• _Task description_
Rewrite every one of the records below in full, requests included, and shift each coordinate in the answers by adding 126 to it.

======== Data supplied

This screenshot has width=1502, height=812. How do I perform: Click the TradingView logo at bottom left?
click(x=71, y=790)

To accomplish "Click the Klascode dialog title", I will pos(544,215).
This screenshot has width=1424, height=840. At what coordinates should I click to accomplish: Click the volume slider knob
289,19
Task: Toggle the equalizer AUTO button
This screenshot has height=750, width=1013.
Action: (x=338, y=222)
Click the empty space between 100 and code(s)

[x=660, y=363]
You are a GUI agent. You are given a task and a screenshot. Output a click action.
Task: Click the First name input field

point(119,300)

================

• _Task solution_
This screenshot has width=1502, height=812. How do I perform: Click the TradingView logo at bottom left?
click(x=197, y=916)

To accomplish "Click the Klascode dialog title", I will pos(670,341).
This screenshot has width=1424, height=840. At what coordinates should I click to accomplish: Click the volume slider knob
415,145
Task: Toggle the equalizer AUTO button
This screenshot has height=750, width=1013.
Action: (x=464, y=348)
Click the empty space between 100 and code(s)

[x=786, y=489]
You are a GUI agent. You are given a task and a screenshot. Output a click action.
Task: Click the First name input field

point(245,426)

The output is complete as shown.